From → Blogging, My Head

  1. While I enjoy coffee, at the same time I recognize it’s a horrible habit. It makes me feel anxiety, when otherwise I feel ease.

  2. we have a tea room just opened here but they do make lovely coffee as well it is really posh they even have a piano and on a saturday a guy sat playing it and chandeliers – basically I shall not be taking my four year old there until he learns to sits very still – they only problem is the pricing while keeping the place more exclusive may also be its downfall at the minute it still has novelty value but costa or starbucks are actually far cheaper I just hope they succeed as I quite like going there but can only afford it every now and again as a treat

  3. Holy crap, I was laughing so hard I almost spit tea on myself! (Literally!) Like you, I’m a tea-drinker too. Hate coffee, always have, but only because I don’t like the taste. Nothing nearly as perfect a reason as your story! (So it didn’t just scar you mentally, you really have a physical scar? Wow.) The best was when you called coffee a “tactical mastermind” and personified it. This is one of my favorite things you’ve written (which is saying something)! 🙂

    • glad you find my disfigurement so amusing 😉
      It’s nice to find another tea drinker – we are quite a rare breed i think! even over here coffee is taking over 😦

  4. Tin Woman permalink

    Coffee and I are old friends. I learned to love coffee as a child aspiring to be part of the grown up table at holidays where my mother would pour me my “special” coffee which was really milk with just enough coffee to turn it colors and lots of sugar. I love coffee to this day. I’ve tried to drink tea and just can’t do it.

    All the best to you!

  5. You think coffee is evil just because you’ve never had mine. : )
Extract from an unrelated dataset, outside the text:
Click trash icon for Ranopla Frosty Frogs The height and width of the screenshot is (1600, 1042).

    • Just when i thought i had coffee sussed you throw down that challenge! Okay noodle as its you – i will try coffee ONE more time. but only if YOU make it 🙂

      • You will lick you lips and say it’s the second best drink you’ve ever tasted. Why second? Because my dear, even I can’t compete with Mr. Earl Gray. ; )
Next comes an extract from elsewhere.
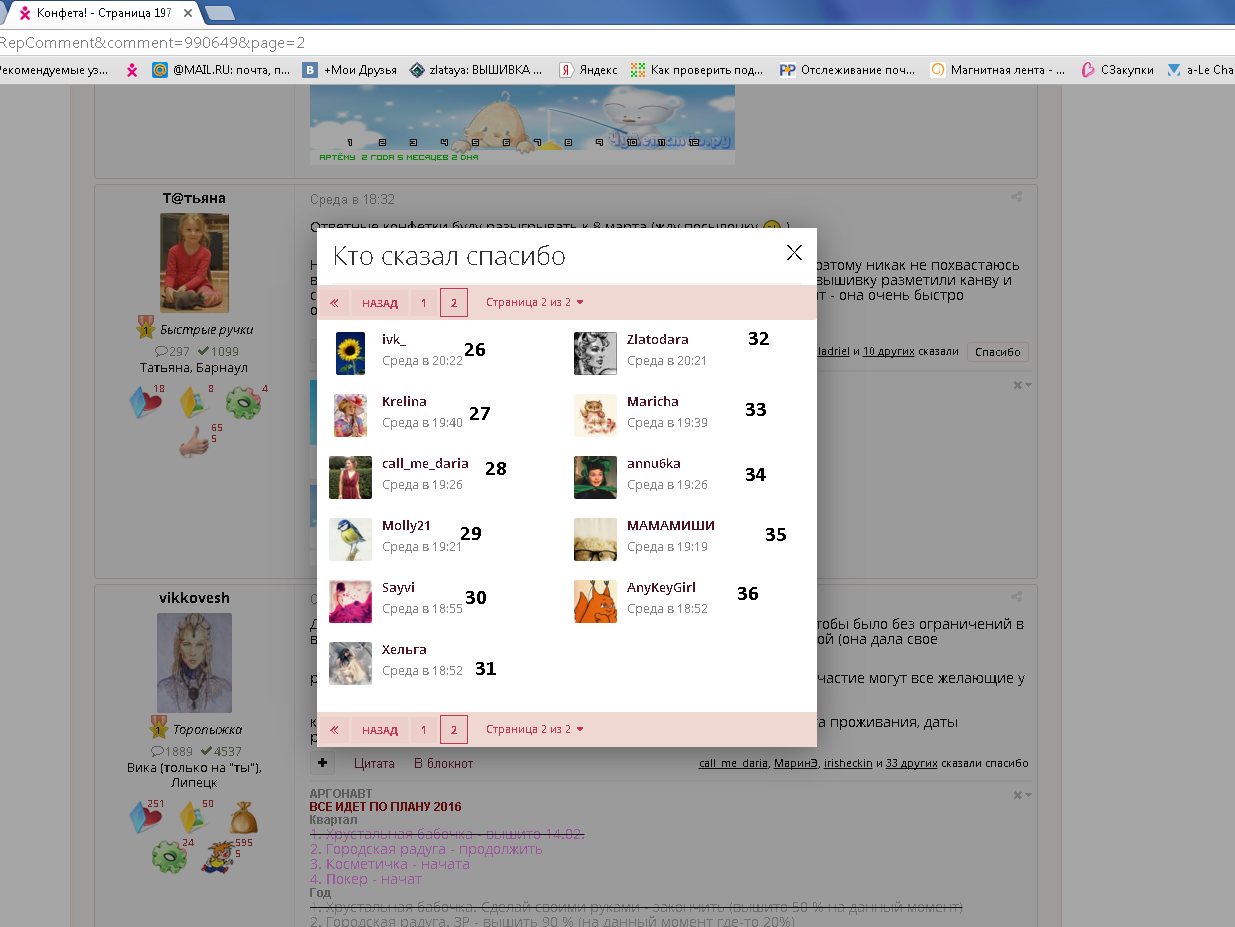Expand the top 'Страница 2 из 2' dropdown
Image resolution: width=1235 pixels, height=927 pixels.
click(534, 302)
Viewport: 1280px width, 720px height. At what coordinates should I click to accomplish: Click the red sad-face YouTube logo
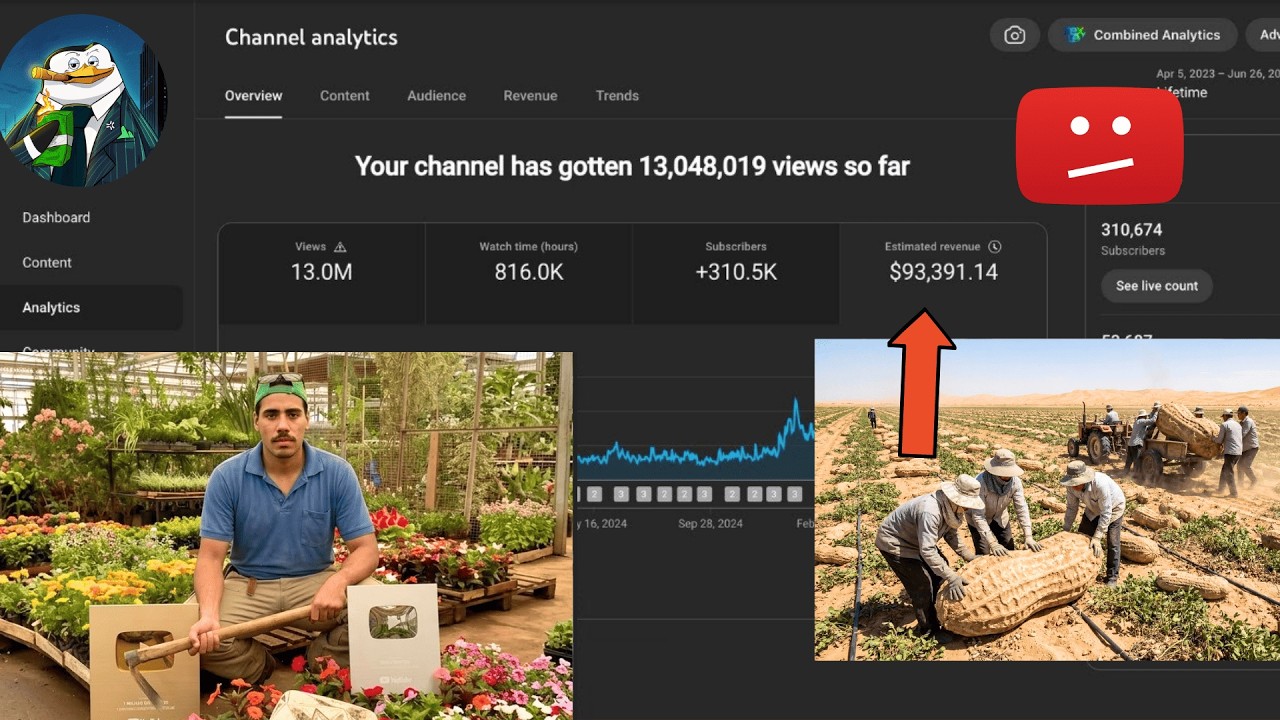tap(1099, 146)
      • Youre right, the Earl is the ultimate. but dare i suggest a way even the evil drink itself might surpass it? If it was brought to me, to your bed, by you, with breakfast 🙂

  6. RG if I didn’t drink coffee I could keep my ADHD in check. It helps me stay focused without having to take meds. If I can’t get a cup of coffee, tea does the trick too. My favorite is Constant Comment. I love the orange notes in it. Need it to steep for a long period to get the best flavor. Yum. I’m working on my post. Hope to have it done tomorrow morning. Hugs my dear.

  7. Delilah permalink

    See, I have an aversion to tea. At least in the way it is intended to be consumed. My husband has been on a Tea kick here and waved the little tea bag of Earl Gray in front of me. *GAG* I don’t care how good you say it is once it is brewed, that stuff was simply wretched. Then again, I’m a southern gal and we love our Sweet Iced Tea.

    • Shame you cant appreciate tea 😦 but you probably would say im missing out by not drinking coffee. im amazed how opinions are so divided on this!

  8. I feel like the real evil about coffee lies within the pricing. A Ugandan coffee farmer will be lucky to get 10¢ per kilo of raw beans he harvests. You pay $2.55 for a tall latte at Starbucks. Need I say more?